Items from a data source
=== Section Start ===
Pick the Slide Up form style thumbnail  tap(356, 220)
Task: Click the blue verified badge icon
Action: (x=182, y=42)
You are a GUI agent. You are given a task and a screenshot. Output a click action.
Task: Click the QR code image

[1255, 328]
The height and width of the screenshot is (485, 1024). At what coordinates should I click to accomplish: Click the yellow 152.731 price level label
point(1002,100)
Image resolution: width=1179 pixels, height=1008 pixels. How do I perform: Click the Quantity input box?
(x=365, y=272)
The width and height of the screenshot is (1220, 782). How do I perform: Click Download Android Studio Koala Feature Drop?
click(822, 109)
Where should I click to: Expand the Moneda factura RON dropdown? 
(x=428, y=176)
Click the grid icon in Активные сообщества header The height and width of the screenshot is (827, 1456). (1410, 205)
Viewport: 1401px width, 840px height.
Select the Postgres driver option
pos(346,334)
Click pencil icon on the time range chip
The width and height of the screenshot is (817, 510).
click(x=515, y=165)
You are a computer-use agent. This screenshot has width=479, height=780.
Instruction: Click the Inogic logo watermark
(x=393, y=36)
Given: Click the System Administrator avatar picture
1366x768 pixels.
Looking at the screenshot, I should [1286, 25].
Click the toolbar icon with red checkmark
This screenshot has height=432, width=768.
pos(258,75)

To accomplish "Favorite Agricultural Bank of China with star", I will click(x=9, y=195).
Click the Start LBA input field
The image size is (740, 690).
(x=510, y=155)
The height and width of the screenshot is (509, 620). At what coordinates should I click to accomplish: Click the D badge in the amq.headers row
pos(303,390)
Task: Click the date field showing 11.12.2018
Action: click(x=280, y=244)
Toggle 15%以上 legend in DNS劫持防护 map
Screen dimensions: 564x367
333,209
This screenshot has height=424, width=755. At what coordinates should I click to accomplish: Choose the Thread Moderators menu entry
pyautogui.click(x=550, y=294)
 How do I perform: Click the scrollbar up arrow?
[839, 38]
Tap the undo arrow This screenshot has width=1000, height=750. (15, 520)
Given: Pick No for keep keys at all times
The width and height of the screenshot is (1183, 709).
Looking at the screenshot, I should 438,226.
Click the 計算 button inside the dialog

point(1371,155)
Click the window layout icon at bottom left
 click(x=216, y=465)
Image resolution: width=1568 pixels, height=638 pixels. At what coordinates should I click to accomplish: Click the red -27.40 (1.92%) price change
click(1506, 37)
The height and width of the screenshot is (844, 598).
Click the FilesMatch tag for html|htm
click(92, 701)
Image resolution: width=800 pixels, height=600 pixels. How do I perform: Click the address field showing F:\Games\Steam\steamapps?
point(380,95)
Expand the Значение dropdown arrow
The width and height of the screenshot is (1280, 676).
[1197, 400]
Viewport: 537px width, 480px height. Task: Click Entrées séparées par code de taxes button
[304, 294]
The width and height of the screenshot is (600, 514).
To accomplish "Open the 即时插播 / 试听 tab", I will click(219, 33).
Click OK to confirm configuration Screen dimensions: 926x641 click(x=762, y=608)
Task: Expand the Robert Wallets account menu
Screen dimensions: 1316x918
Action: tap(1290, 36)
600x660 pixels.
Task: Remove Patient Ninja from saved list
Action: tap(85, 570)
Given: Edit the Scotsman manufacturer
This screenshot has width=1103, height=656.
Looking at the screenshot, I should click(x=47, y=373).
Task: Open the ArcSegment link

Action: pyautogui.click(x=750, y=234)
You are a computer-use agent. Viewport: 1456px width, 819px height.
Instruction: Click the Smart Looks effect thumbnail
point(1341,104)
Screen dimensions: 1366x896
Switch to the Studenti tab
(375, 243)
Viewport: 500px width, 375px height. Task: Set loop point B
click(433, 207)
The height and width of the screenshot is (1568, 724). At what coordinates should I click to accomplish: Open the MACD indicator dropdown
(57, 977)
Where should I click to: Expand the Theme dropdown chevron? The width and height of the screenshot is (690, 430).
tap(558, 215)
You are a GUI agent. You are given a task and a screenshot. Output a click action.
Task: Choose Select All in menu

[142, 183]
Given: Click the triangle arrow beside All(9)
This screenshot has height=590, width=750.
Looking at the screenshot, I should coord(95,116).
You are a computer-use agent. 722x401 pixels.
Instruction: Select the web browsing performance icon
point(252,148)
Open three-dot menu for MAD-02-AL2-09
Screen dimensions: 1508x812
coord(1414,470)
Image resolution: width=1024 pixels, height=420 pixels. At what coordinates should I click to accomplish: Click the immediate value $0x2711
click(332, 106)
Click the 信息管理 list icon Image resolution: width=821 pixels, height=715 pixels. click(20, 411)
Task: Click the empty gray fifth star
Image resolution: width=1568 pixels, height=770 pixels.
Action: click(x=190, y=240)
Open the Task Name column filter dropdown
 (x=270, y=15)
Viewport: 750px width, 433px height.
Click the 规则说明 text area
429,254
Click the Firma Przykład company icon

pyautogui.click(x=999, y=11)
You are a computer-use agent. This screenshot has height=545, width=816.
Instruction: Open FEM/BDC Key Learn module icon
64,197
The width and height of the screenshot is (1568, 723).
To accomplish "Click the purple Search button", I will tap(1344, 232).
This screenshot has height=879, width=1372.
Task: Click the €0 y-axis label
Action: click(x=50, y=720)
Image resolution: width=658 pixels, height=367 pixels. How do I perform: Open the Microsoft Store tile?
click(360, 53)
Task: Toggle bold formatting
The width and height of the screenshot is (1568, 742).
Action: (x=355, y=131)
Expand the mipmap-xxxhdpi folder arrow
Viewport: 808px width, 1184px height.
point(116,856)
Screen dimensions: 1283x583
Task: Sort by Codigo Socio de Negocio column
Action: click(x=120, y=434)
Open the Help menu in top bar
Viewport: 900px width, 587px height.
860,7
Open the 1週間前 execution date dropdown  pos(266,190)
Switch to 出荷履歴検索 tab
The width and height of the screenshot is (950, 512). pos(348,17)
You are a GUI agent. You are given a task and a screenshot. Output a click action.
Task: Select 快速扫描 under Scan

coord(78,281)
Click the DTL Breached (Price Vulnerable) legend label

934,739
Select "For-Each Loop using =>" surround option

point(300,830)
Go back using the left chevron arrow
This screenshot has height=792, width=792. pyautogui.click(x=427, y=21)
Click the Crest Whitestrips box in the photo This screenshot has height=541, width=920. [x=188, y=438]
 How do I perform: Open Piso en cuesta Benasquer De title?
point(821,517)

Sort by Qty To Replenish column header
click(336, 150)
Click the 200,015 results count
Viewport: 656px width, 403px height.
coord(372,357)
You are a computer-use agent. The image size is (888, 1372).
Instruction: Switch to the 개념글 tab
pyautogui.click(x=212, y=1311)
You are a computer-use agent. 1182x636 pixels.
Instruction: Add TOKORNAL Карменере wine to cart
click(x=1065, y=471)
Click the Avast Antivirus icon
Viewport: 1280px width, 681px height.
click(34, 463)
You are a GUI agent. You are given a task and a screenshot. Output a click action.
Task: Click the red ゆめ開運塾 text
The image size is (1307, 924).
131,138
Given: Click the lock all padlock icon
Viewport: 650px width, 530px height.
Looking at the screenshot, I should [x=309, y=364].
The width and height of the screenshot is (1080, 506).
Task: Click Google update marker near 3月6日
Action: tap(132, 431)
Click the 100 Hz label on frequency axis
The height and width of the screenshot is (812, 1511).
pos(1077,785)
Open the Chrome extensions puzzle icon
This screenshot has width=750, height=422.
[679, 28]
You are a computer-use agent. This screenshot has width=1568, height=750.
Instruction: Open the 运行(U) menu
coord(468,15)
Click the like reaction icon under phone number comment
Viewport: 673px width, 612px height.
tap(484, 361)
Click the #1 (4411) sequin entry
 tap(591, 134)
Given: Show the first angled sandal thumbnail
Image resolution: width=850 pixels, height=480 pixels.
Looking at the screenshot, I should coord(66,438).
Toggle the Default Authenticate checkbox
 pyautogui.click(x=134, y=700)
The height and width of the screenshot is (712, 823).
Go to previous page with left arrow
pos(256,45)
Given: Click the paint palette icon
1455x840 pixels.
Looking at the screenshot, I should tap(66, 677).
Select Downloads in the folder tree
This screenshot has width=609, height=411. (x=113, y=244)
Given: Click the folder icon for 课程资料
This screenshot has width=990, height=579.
=== Section End ===
### Activity
Word for word, please print every line from the beginning of the records to the line bearing "Given: Click the System", counting both ends and stopping there.

### Solution to the problem
Pick the Slide Up form style thumbnail  tap(356, 220)
Task: Click the blue verified badge icon
Action: (x=182, y=42)
You are a GUI agent. You are given a task and a screenshot. Output a click action.
Task: Click the QR code image

[1255, 328]
The height and width of the screenshot is (485, 1024). At what coordinates should I click to accomplish: Click the yellow 152.731 price level label
point(1002,100)
Image resolution: width=1179 pixels, height=1008 pixels. How do I perform: Click the Quantity input box?
(x=365, y=272)
The width and height of the screenshot is (1220, 782). How do I perform: Click Download Android Studio Koala Feature Drop?
click(822, 109)
Where should I click to: Expand the Moneda factura RON dropdown? 
(x=428, y=176)
Click the grid icon in Активные сообщества header The height and width of the screenshot is (827, 1456). (1410, 205)
Viewport: 1401px width, 840px height.
Select the Postgres driver option
pos(346,334)
Click pencil icon on the time range chip
The width and height of the screenshot is (817, 510).
click(x=515, y=165)
You are a computer-use agent. This screenshot has width=479, height=780.
Instruction: Click the Inogic logo watermark
(x=393, y=36)
Given: Click the System Administrator avatar picture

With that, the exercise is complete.